Szwecja w przeliczeniu na głowę mieszkańca notuje liczbę zgonów w wyniku strzelanin cztery do pięciu razy większą niż sąsiedniej Norwegii lub Niemczech.
Badacze tworzący nowy raport podają, że podobne wyniki w Europie notuje się tylko w południowych Włoszech a liczba ataków przy użyciu granatów podobna jest tylko w obszarach działania gangów narkotykowych w Meksyku.
Badaczy i kryminolog Joakim Sturup, biorący udział w tworzeniu raportu powiedział: „Kiedy rozmawiam z policjantami i badaczami z zagranicy trudno im znaleźć podobne sytuacje w ich krajach.”

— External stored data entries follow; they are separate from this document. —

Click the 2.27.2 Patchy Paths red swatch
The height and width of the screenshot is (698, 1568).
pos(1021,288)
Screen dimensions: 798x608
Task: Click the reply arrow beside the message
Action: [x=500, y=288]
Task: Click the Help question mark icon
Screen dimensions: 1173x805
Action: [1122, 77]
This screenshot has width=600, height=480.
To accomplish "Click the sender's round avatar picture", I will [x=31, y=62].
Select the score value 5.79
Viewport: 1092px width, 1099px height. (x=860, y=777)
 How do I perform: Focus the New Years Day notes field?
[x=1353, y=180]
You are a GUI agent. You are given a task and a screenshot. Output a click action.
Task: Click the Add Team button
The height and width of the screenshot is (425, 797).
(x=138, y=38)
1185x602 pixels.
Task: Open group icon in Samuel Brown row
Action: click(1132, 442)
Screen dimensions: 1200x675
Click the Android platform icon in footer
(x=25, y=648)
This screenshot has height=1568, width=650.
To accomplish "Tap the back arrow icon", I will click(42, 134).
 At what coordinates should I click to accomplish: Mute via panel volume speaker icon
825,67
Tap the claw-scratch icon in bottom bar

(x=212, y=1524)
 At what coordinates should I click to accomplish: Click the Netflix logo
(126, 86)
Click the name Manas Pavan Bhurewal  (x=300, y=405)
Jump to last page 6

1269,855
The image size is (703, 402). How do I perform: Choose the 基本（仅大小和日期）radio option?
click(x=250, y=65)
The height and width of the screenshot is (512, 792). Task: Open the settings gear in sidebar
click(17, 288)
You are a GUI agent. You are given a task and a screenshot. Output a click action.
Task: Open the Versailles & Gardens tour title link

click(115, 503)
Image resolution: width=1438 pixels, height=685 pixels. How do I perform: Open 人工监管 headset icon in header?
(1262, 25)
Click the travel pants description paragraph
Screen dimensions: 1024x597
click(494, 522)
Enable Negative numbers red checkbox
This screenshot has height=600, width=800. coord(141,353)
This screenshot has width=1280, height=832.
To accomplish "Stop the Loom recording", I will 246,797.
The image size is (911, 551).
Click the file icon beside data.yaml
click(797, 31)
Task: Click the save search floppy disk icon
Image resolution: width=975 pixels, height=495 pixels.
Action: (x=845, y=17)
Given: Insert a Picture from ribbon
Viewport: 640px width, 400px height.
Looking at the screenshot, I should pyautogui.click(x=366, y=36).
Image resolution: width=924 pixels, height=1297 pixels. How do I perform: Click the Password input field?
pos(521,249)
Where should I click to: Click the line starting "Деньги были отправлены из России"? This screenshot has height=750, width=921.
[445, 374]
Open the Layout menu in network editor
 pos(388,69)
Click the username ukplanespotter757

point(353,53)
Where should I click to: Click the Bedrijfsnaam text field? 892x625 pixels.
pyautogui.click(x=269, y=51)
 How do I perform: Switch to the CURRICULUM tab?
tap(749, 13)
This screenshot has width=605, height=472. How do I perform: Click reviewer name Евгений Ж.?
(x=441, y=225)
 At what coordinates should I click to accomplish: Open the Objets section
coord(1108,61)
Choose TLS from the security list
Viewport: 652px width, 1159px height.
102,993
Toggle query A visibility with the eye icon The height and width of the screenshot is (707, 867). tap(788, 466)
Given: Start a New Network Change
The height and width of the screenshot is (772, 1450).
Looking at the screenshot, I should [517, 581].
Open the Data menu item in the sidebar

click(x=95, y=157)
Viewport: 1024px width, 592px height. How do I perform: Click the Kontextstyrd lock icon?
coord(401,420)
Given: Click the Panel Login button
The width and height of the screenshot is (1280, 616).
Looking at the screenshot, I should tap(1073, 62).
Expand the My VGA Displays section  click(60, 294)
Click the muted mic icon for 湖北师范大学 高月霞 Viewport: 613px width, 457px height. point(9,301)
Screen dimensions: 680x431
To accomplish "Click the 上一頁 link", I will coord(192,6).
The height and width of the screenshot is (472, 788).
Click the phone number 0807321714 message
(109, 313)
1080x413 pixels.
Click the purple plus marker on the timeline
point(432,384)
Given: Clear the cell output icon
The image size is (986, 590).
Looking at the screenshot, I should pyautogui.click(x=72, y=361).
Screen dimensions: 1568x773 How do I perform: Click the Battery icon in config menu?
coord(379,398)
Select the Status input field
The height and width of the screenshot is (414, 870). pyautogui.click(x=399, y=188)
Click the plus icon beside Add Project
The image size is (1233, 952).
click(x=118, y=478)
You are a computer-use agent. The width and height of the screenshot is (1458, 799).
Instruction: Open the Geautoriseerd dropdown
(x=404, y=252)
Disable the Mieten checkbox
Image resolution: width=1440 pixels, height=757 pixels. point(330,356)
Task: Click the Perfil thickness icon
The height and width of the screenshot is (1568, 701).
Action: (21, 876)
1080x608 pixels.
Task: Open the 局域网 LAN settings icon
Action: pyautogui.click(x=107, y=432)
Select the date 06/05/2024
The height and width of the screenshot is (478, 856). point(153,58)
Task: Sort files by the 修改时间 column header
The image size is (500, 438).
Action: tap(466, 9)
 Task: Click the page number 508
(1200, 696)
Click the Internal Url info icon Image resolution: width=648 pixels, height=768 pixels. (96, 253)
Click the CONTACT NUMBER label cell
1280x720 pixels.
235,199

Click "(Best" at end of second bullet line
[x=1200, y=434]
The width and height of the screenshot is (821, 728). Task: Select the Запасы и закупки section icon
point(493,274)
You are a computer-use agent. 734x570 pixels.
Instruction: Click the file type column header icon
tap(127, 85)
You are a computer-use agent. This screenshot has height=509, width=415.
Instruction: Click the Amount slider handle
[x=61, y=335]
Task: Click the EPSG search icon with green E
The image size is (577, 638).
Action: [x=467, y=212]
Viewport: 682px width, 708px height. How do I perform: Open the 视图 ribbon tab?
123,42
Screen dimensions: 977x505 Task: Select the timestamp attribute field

Sturup powiedziała, że według badań najbardziej krwawa przemoc, związana głównie z działalnością gangów motocyklowych, przeniosła się na przedmieścia głównych szwedzkich miast. Przedmieścia takie jak Rinkeby, Tensta, oraz Husby, gdzie istnieją tak zwane strefy ‘no-go’, gdzie policja i służby ratownicze są częstym obiektem ataków.
W Husby lokalne władze próbowały pobudzić rozwój i zachęcić miejscowych biznesmenów do inwestycji poprzez zatrudnianie osób chroniących sklepy przed napadami i rabunkami. Jednak żadna firma zajmująca się ochroną nie chciała przyjąć tego zlecenia ze względu na niebezpieczne środowisko pracy.
Szwedzki rząd ocenia obecnie liczbę takich niebezpiecznych miejsc na 61, czyli o 6 więcej niż w zeszłym roku. Komisarz szwedzkiej policji Dan Eliasson błagał w tym roku rząd o pomoc w rozwiązaniu problemu, mówiąc jednocześnie, że bez niej 5 tysięcy zatwardziałych kryminalistów może całkowicie zdestabilizować życie w kraju.
„Nie wiemy, czy w tych obszarach nastąpiło zwiększenie ilości nielegalnej broni i czy pojawiają się tendencje do coraz częstszego jej użycia. Ale ewidentnie coś się dzieje,” powiedział Sturup.
Najbardziej dotkniętym plagą przemocy jest znajdujące się południu kraju Malmö. Kryminolog z uniwersytetu w Malmö Man Gerell powiedział, że tylko w ciągu ostatnich tygodni zostało postrzelonych wiele osób w mieście.
Przedmieścia Malmö Rosengård są uważane za jeden z najniebezpieczniejszych regionów w całej Szwecji z powodu dużej ilości przestępstw związanych z działalnością gangów. Według raportu większość członków gangów stanowią młodzi mężczyźni o imigranckim pochodzeniu. A Peter Springare ze szwedzkiej policji potwierdza, że prawie wszystkie związane z przemocą przestępstwa mające miejsce w kraju są popełnianie przez imigrantów.